*What to do*. Filter this data down to the lines that hold "Change", and copy them.

[Stored items]
────
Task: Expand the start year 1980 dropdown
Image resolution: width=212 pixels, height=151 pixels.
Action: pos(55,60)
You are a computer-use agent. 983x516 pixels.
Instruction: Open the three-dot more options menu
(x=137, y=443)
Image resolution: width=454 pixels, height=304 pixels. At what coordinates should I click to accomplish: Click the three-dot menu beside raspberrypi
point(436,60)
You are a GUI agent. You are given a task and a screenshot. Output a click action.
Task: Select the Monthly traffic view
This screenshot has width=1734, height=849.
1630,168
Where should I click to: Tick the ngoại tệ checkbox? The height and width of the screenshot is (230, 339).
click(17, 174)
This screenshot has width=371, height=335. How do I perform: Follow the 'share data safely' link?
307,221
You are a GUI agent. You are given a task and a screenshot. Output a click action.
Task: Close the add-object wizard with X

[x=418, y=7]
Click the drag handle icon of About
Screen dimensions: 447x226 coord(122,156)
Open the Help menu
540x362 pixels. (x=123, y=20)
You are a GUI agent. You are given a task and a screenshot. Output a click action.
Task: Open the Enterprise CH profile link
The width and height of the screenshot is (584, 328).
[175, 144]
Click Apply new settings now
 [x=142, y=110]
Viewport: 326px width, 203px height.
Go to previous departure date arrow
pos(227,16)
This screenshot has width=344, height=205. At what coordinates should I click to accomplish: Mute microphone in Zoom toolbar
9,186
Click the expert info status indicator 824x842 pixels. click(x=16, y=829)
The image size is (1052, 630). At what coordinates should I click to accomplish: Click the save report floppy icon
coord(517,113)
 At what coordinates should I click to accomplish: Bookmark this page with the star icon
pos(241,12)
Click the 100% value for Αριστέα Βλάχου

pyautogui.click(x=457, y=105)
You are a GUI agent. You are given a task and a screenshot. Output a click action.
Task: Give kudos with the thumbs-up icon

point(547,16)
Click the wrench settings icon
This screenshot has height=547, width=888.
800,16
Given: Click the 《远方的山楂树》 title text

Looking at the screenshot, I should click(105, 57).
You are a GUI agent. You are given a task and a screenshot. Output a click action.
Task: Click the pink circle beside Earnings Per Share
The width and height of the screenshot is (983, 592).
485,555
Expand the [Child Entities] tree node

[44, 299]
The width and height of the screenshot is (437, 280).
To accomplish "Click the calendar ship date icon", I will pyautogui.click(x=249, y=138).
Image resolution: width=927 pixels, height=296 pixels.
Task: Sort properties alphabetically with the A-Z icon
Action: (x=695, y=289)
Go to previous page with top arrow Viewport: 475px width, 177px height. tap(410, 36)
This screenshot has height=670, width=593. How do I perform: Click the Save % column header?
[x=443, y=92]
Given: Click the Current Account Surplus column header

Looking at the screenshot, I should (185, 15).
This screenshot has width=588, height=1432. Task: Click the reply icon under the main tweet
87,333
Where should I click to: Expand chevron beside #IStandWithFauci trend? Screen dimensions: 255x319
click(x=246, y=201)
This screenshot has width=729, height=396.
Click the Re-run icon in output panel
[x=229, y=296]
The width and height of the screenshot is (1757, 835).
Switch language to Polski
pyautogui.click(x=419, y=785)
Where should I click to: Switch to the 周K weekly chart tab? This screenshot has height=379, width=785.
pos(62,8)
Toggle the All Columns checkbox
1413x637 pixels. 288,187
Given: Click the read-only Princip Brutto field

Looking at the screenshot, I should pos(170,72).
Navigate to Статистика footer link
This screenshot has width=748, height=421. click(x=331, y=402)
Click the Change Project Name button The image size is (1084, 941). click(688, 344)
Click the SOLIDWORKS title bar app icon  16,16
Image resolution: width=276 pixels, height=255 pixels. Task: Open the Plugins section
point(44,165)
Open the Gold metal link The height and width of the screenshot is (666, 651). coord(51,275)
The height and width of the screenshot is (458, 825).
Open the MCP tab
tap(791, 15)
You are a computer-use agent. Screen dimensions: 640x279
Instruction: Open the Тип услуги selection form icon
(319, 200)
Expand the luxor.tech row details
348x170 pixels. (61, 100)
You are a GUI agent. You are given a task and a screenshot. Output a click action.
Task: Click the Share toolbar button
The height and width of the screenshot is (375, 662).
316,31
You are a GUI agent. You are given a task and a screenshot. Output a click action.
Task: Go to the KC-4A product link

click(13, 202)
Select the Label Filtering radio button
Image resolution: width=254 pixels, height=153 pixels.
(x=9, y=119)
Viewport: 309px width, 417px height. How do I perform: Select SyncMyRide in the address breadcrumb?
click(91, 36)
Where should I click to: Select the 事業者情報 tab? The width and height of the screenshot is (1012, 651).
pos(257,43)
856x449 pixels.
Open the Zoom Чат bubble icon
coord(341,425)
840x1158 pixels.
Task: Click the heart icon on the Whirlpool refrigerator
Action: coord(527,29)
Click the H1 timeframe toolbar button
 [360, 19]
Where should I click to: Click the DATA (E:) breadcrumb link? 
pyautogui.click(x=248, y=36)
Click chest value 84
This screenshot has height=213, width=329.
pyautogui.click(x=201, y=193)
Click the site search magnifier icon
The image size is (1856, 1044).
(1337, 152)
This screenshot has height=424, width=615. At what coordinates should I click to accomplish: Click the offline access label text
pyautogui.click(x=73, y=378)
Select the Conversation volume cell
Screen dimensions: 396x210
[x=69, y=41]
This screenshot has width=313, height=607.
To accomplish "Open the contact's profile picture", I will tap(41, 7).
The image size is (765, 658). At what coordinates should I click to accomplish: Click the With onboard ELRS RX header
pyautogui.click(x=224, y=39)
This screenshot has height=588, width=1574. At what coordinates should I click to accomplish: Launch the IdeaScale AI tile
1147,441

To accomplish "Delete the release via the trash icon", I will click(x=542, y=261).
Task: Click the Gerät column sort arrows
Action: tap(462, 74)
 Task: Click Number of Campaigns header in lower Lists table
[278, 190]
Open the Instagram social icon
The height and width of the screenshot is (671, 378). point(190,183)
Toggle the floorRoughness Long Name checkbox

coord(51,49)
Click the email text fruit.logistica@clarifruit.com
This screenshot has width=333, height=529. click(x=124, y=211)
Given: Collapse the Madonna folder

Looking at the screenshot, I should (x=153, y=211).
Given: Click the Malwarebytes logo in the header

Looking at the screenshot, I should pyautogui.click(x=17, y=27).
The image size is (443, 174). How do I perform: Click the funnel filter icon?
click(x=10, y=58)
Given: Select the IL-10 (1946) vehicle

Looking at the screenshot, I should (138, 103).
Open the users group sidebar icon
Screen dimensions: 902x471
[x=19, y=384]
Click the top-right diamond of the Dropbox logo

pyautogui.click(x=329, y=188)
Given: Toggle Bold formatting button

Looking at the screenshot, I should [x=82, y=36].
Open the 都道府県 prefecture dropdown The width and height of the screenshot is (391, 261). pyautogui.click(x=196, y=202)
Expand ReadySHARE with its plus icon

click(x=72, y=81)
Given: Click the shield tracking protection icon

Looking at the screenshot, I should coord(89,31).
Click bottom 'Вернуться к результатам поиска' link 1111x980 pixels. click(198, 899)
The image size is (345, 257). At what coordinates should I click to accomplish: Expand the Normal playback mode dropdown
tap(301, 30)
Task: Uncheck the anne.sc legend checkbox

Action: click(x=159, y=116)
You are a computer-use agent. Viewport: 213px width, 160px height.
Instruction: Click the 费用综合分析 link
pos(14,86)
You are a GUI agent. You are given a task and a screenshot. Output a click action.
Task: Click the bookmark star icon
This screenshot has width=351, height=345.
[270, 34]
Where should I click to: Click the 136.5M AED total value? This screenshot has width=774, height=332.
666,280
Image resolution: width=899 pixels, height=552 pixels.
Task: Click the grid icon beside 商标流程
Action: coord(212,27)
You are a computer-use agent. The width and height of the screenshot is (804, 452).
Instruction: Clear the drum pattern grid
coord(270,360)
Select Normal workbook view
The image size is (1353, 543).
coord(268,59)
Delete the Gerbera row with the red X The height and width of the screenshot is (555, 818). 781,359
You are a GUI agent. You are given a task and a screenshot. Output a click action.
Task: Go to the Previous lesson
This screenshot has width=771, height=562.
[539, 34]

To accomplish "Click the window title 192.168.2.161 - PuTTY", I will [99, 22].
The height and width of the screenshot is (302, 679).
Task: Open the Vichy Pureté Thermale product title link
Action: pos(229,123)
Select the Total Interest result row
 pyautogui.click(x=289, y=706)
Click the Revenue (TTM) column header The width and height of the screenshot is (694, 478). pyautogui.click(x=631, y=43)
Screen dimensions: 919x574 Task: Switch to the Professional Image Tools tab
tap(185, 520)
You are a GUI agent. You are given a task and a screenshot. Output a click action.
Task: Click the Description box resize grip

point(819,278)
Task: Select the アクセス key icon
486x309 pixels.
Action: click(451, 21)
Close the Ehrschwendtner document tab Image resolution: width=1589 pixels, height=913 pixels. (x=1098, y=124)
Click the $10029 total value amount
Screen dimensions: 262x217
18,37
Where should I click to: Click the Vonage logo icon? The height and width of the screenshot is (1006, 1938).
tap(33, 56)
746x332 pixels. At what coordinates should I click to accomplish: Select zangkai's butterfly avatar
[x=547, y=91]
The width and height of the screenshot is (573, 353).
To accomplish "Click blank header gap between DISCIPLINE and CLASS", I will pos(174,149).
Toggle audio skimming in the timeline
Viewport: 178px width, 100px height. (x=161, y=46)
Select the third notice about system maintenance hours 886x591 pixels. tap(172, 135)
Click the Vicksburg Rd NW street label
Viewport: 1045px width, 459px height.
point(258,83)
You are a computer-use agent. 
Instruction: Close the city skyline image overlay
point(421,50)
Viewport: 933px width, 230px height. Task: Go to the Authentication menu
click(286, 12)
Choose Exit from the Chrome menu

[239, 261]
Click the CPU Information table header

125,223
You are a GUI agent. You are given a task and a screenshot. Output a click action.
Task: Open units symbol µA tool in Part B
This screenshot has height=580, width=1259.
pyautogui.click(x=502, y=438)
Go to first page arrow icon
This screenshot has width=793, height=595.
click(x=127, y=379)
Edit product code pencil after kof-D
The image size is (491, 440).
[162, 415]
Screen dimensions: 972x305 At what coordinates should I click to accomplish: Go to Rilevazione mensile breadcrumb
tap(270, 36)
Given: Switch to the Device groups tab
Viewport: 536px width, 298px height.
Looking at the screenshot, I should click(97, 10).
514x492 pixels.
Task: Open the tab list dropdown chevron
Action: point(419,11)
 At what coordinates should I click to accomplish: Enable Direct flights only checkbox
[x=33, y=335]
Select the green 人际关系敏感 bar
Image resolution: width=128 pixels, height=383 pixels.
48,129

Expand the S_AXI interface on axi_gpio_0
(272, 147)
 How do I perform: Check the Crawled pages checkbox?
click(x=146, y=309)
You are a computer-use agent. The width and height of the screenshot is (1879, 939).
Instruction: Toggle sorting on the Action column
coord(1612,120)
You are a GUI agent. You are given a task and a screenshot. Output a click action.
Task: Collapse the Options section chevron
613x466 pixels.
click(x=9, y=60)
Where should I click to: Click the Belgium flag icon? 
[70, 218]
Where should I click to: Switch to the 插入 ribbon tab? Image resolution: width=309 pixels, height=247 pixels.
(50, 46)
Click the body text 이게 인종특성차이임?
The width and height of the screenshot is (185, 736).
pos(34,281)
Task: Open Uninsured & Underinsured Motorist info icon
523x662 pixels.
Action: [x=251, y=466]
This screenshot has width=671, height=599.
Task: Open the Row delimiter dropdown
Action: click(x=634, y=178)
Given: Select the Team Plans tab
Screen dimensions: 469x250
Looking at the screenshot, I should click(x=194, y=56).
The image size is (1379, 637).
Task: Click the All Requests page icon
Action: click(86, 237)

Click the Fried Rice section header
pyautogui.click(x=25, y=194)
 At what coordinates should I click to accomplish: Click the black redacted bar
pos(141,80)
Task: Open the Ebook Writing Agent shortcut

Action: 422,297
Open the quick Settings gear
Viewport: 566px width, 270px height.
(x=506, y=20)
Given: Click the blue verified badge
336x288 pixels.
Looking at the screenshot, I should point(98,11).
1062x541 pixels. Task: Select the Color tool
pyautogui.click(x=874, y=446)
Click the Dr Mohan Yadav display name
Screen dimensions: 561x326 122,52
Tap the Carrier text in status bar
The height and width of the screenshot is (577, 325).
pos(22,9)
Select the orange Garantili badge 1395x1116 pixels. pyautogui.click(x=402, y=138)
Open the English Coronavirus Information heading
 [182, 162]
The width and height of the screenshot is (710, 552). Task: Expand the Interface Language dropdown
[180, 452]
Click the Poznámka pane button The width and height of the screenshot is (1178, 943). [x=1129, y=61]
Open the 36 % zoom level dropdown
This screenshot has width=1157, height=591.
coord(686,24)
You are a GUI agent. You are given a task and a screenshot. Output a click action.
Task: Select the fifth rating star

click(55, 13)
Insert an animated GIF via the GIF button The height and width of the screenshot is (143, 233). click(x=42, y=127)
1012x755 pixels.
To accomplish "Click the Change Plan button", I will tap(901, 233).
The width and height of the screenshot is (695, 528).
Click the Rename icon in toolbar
────
*Answer to this problem*.
Click the Change Project Name button The image size is (1084, 941). click(688, 344)
To accomplish "Click the Change Plan button", I will tap(901, 233).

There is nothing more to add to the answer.